Type out every line below exactly as it reads.

Collected data
----

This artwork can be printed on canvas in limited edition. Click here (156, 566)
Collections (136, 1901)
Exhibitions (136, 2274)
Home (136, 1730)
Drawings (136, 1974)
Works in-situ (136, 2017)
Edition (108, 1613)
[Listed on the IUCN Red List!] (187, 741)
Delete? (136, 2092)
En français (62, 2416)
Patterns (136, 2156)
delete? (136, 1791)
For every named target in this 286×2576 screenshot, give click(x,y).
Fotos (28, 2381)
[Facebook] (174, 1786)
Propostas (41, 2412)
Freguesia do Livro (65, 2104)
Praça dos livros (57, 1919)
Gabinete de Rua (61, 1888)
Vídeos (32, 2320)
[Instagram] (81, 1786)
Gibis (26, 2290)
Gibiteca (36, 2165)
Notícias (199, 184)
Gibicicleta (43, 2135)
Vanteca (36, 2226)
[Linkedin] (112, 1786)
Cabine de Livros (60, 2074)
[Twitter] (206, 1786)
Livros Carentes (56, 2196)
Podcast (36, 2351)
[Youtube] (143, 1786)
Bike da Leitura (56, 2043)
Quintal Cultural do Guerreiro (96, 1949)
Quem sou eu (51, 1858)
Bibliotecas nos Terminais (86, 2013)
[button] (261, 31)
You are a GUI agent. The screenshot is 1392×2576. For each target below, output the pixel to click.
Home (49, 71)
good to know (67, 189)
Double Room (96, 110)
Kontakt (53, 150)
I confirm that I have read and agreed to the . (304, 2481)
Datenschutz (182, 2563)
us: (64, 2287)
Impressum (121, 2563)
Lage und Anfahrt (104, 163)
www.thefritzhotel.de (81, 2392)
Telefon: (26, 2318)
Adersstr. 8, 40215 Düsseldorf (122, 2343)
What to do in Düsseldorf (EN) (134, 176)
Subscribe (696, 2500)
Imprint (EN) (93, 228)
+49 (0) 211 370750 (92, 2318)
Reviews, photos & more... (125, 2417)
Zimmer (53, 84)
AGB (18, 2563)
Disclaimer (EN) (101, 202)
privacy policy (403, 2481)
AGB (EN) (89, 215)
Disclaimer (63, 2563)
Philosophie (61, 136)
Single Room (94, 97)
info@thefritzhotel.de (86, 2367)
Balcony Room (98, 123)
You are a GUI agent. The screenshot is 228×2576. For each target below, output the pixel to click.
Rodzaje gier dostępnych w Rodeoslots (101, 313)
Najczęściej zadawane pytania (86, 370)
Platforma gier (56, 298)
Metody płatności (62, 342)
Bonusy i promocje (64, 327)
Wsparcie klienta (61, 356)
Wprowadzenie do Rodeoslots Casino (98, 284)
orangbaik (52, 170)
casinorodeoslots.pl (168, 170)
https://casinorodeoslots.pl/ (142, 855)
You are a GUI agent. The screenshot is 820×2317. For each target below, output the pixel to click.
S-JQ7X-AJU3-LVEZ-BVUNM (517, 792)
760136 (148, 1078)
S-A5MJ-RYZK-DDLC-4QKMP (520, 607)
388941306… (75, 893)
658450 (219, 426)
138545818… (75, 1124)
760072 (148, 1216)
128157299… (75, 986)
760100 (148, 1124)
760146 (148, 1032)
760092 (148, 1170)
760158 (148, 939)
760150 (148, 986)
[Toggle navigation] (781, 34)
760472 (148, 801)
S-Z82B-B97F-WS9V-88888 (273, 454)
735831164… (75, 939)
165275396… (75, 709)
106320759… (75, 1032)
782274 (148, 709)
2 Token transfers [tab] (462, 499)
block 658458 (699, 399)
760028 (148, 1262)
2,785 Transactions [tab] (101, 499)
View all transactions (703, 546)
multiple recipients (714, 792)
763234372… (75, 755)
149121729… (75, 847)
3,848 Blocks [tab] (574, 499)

----

#### Response to this task
This artwork can be printed on canvas in limited edition. Click here (156, 566)
Collections (136, 1901)
Exhibitions (136, 2274)
Home (136, 1730)
Drawings (136, 1974)
Works in-situ (136, 2017)
Edition (108, 1613)
[Listed on the IUCN Red List!] (187, 741)
Delete? (136, 2092)
En français (62, 2416)
Patterns (136, 2156)
delete? (136, 1791)
For every named target in this 286×2576 screenshot, give click(x,y).
Fotos (28, 2381)
[Facebook] (174, 1786)
Propostas (41, 2412)
Freguesia do Livro (65, 2104)
Praça dos livros (57, 1919)
Gabinete de Rua (61, 1888)
Vídeos (32, 2320)
[Instagram] (81, 1786)
Gibis (26, 2290)
Gibiteca (36, 2165)
Notícias (199, 184)
Gibicicleta (43, 2135)
Vanteca (36, 2226)
[Linkedin] (112, 1786)
Cabine de Livros (60, 2074)
[Twitter] (206, 1786)
Livros Carentes (56, 2196)
Podcast (36, 2351)
[Youtube] (143, 1786)
Bike da Leitura (56, 2043)
Quintal Cultural do Guerreiro (96, 1949)
Quem sou eu (51, 1858)
Bibliotecas nos Terminais (86, 2013)
[button] (261, 31)
You are a GUI agent. The screenshot is 1392×2576. For each target below, output the pixel to click.
Home (49, 71)
good to know (67, 189)
Double Room (96, 110)
Kontakt (53, 150)
I confirm that I have read and agreed to the . (304, 2481)
Datenschutz (182, 2563)
us: (64, 2287)
Impressum (121, 2563)
Lage und Anfahrt (104, 163)
www.thefritzhotel.de (81, 2392)
Telefon: (26, 2318)
Adersstr. 8, 40215 Düsseldorf (122, 2343)
What to do in Düsseldorf (EN) (134, 176)
Subscribe (696, 2500)
Imprint (EN) (93, 228)
+49 (0) 211 370750 (92, 2318)
Reviews, photos & more... (125, 2417)
Zimmer (53, 84)
AGB (18, 2563)
Disclaimer (EN) (101, 202)
privacy policy (403, 2481)
AGB (EN) (89, 215)
Disclaimer (63, 2563)
Philosophie (61, 136)
Single Room (94, 97)
info@thefritzhotel.de (86, 2367)
Balcony Room (98, 123)
You are a GUI agent. The screenshot is 228×2576. For each target below, output the pixel to click.
Rodzaje gier dostępnych w Rodeoslots (101, 313)
Najczęściej zadawane pytania (86, 370)
Platforma gier (56, 298)
Metody płatności (62, 342)
Bonusy i promocje (64, 327)
Wsparcie klienta (61, 356)
Wprowadzenie do Rodeoslots Casino (98, 284)
orangbaik (52, 170)
casinorodeoslots.pl (168, 170)
https://casinorodeoslots.pl/ (142, 855)
You are a GUI agent. The screenshot is 820×2317. For each target below, output the pixel to click.
S-JQ7X-AJU3-LVEZ-BVUNM (517, 792)
760136 (148, 1078)
S-A5MJ-RYZK-DDLC-4QKMP (520, 607)
388941306… (75, 893)
658450 (219, 426)
138545818… (75, 1124)
760072 (148, 1216)
128157299… (75, 986)
760100 (148, 1124)
760146 (148, 1032)
760092 (148, 1170)
760158 (148, 939)
760150 (148, 986)
[Toggle navigation] (781, 34)
760472 (148, 801)
S-Z82B-B97F-WS9V-88888 (273, 454)
735831164… (75, 939)
165275396… (75, 709)
106320759… (75, 1032)
782274 (148, 709)
2 Token transfers [tab] (462, 499)
block 658458 (699, 399)
760028 (148, 1262)
2,785 Transactions [tab] (101, 499)
View all transactions (703, 546)
multiple recipients (714, 792)
763234372… (75, 755)
149121729… (75, 847)
3,848 Blocks [tab] (574, 499)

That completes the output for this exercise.